:: Task details ::
An exact copy of the entries is needed, with every line included.

START Recorded data

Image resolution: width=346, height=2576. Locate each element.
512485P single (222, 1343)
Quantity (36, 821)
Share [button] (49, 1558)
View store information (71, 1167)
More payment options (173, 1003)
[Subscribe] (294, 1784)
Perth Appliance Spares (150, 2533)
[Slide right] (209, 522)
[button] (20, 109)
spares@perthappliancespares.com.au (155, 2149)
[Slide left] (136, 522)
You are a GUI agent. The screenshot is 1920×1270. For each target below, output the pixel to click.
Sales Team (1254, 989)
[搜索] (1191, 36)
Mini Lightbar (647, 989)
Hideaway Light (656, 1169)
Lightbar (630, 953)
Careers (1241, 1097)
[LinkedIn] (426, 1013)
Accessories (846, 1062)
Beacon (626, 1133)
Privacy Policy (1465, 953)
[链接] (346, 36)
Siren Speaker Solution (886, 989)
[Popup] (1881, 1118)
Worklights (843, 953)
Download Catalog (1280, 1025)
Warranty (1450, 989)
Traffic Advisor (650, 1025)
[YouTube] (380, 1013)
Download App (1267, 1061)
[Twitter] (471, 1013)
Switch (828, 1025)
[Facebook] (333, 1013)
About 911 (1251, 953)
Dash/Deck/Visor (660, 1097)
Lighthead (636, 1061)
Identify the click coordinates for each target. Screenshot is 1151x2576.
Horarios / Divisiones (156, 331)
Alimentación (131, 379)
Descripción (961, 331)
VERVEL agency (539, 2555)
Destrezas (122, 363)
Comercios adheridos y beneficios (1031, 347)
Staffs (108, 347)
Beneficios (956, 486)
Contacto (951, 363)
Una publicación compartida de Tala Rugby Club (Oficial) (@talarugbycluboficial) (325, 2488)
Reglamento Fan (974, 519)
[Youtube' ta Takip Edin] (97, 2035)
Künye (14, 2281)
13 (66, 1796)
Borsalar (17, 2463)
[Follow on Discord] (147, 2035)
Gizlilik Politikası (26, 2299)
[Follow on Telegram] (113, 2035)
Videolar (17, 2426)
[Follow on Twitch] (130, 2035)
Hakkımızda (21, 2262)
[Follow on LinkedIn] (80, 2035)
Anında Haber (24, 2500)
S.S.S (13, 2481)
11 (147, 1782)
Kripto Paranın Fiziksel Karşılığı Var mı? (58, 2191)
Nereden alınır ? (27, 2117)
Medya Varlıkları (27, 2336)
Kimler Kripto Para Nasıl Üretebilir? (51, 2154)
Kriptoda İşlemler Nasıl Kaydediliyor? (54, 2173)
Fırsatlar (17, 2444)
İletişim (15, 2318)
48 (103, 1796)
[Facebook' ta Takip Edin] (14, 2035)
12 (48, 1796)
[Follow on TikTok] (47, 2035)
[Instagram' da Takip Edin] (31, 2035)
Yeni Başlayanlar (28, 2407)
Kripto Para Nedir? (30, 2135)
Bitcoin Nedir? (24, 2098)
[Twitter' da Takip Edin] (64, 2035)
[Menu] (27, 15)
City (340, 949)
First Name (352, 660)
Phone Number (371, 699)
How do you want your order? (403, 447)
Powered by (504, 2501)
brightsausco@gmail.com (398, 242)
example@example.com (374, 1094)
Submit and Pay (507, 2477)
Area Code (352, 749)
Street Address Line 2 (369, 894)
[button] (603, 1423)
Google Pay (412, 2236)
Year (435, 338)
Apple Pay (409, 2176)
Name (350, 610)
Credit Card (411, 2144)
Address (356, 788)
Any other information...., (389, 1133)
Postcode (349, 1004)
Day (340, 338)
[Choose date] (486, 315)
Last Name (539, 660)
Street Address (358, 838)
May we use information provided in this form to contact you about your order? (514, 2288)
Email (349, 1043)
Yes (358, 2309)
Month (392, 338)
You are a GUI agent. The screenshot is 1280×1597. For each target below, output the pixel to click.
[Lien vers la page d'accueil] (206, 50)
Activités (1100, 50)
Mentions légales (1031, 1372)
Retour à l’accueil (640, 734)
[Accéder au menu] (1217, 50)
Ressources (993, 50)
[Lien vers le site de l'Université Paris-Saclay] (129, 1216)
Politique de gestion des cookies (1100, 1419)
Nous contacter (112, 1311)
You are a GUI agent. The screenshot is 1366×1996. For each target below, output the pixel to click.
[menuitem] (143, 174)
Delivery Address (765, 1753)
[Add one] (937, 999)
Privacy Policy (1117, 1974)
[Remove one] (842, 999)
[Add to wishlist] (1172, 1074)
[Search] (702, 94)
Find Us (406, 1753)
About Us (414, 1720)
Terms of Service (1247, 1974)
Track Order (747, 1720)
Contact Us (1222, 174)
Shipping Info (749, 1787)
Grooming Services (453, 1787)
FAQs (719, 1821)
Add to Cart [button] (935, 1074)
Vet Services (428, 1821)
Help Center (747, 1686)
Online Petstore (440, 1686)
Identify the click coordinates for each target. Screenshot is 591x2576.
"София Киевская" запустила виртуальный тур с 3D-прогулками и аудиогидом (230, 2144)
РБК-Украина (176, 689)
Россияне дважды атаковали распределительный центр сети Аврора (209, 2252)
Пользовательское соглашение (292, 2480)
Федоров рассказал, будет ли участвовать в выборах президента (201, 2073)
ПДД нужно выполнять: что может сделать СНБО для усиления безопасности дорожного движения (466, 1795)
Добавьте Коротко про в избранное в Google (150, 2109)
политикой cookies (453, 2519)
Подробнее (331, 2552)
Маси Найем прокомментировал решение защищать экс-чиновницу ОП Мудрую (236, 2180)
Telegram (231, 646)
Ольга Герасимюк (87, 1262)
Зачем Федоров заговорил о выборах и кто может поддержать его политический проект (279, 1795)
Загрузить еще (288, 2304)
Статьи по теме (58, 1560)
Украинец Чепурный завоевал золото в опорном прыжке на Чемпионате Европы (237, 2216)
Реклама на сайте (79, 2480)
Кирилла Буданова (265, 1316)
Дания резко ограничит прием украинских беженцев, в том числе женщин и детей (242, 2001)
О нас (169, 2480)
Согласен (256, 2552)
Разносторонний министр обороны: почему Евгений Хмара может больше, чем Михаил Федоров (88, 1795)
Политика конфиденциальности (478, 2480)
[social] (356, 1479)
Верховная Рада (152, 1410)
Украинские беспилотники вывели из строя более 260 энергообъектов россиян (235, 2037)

END Recorded data

:: Result for this exercise ::
Image resolution: width=346, height=2576. Locate each element.
512485P single (222, 1343)
Quantity (36, 821)
Share [button] (49, 1558)
View store information (71, 1167)
More payment options (173, 1003)
[Subscribe] (294, 1784)
Perth Appliance Spares (150, 2533)
[Slide right] (209, 522)
[button] (20, 109)
spares@perthappliancespares.com.au (155, 2149)
[Slide left] (136, 522)
You are a GUI agent. The screenshot is 1920×1270. For each target below, output the pixel to click.
Sales Team (1254, 989)
[搜索] (1191, 36)
Mini Lightbar (647, 989)
Hideaway Light (656, 1169)
Lightbar (630, 953)
Careers (1241, 1097)
[LinkedIn] (426, 1013)
Accessories (846, 1062)
Beacon (626, 1133)
Privacy Policy (1465, 953)
[链接] (346, 36)
Siren Speaker Solution (886, 989)
[Popup] (1881, 1118)
Worklights (843, 953)
Download Catalog (1280, 1025)
Warranty (1450, 989)
Traffic Advisor (650, 1025)
[YouTube] (380, 1013)
Download App (1267, 1061)
[Twitter] (471, 1013)
Switch (828, 1025)
[Facebook] (333, 1013)
About 911 (1251, 953)
Dash/Deck/Visor (660, 1097)
Lighthead (636, 1061)
Identify the click coordinates for each target. Screenshot is 1151x2576.
Horarios / Divisiones (156, 331)
Alimentación (131, 379)
Descripción (961, 331)
VERVEL agency (539, 2555)
Destrezas (122, 363)
Comercios adheridos y beneficios (1031, 347)
Staffs (108, 347)
Beneficios (956, 486)
Contacto (951, 363)
Una publicación compartida de Tala Rugby Club (Oficial) (@talarugbycluboficial) (325, 2488)
Reglamento Fan (974, 519)
[Youtube' ta Takip Edin] (97, 2035)
Künye (14, 2281)
13 (66, 1796)
Borsalar (17, 2463)
[Follow on Discord] (147, 2035)
Gizlilik Politikası (26, 2299)
[Follow on Telegram] (113, 2035)
Videolar (17, 2426)
[Follow on Twitch] (130, 2035)
Hakkımızda (21, 2262)
[Follow on LinkedIn] (80, 2035)
Anında Haber (24, 2500)
S.S.S (13, 2481)
11 (147, 1782)
Kripto Paranın Fiziksel Karşılığı Var mı? (58, 2191)
Nereden alınır ? (27, 2117)
Medya Varlıkları (27, 2336)
Kimler Kripto Para Nasıl Üretebilir? (51, 2154)
Kriptoda İşlemler Nasıl Kaydediliyor? (54, 2173)
Fırsatlar (17, 2444)
İletişim (15, 2318)
48 (103, 1796)
[Facebook' ta Takip Edin] (14, 2035)
12 (48, 1796)
[Follow on TikTok] (47, 2035)
[Instagram' da Takip Edin] (31, 2035)
Yeni Başlayanlar (28, 2407)
Kripto Para Nedir? (30, 2135)
Bitcoin Nedir? (24, 2098)
[Twitter' da Takip Edin] (64, 2035)
[Menu] (27, 15)
City (340, 949)
First Name (352, 660)
Phone Number (371, 699)
How do you want your order? (403, 447)
Powered by (504, 2501)
brightsausco@gmail.com (398, 242)
example@example.com (374, 1094)
Submit and Pay (507, 2477)
Area Code (352, 749)
Street Address Line 2 (369, 894)
[button] (603, 1423)
Google Pay (412, 2236)
Year (435, 338)
Apple Pay (409, 2176)
Name (350, 610)
Credit Card (411, 2144)
Address (356, 788)
Any other information...., (389, 1133)
Postcode (349, 1004)
Day (340, 338)
[Choose date] (486, 315)
Last Name (539, 660)
Street Address (358, 838)
May we use information provided in this form to contact you about your order? (514, 2288)
Email (349, 1043)
Yes (358, 2309)
Month (392, 338)
You are a GUI agent. The screenshot is 1280×1597. For each target below, output the pixel to click.
[Lien vers la page d'accueil] (206, 50)
Activités (1100, 50)
Mentions légales (1031, 1372)
Retour à l’accueil (640, 734)
[Accéder au menu] (1217, 50)
Ressources (993, 50)
[Lien vers le site de l'Université Paris-Saclay] (129, 1216)
Politique de gestion des cookies (1100, 1419)
Nous contacter (112, 1311)
You are a GUI agent. The screenshot is 1366×1996. For each target below, output the pixel to click.
[menuitem] (143, 174)
Delivery Address (765, 1753)
[Add one] (937, 999)
Privacy Policy (1117, 1974)
[Remove one] (842, 999)
[Add to wishlist] (1172, 1074)
[Search] (702, 94)
Find Us (406, 1753)
About Us (414, 1720)
Terms of Service (1247, 1974)
Track Order (747, 1720)
Contact Us (1222, 174)
Shipping Info (749, 1787)
Grooming Services (453, 1787)
FAQs (719, 1821)
Add to Cart [button] (935, 1074)
Vet Services (428, 1821)
Help Center (747, 1686)
Online Petstore (440, 1686)
Identify the click coordinates for each target. Screenshot is 591x2576.
"София Киевская" запустила виртуальный тур с 3D-прогулками и аудиогидом (230, 2144)
РБК-Украина (176, 689)
Россияне дважды атаковали распределительный центр сети Аврора (209, 2252)
Пользовательское соглашение (292, 2480)
Федоров рассказал, будет ли участвовать в выборах президента (201, 2073)
ПДД нужно выполнять: что может сделать СНБО для усиления безопасности дорожного движения (466, 1795)
Добавьте Коротко про в избранное в Google (150, 2109)
политикой cookies (453, 2519)
Подробнее (331, 2552)
Маси Найем прокомментировал решение защищать экс-чиновницу ОП Мудрую (236, 2180)
Telegram (231, 646)
Ольга Герасимюк (87, 1262)
Зачем Федоров заговорил о выборах и кто может поддержать его политический проект (279, 1795)
Загрузить еще (288, 2304)
Статьи по теме (58, 1560)
Украинец Чепурный завоевал золото в опорном прыжке на Чемпионате Европы (237, 2216)
Реклама на сайте (79, 2480)
Кирилла Буданова (265, 1316)
Дания резко ограничит прием украинских беженцев, в том числе женщин и детей (242, 2001)
О нас (169, 2480)
Согласен (256, 2552)
Разносторонний министр обороны: почему Евгений Хмара может больше, чем Михаил Федоров (88, 1795)
Политика конфиденциальности (478, 2480)
[social] (356, 1479)
Верховная Рада (152, 1410)
Украинские беспилотники вывели из строя более 260 энергообъектов россиян (235, 2037)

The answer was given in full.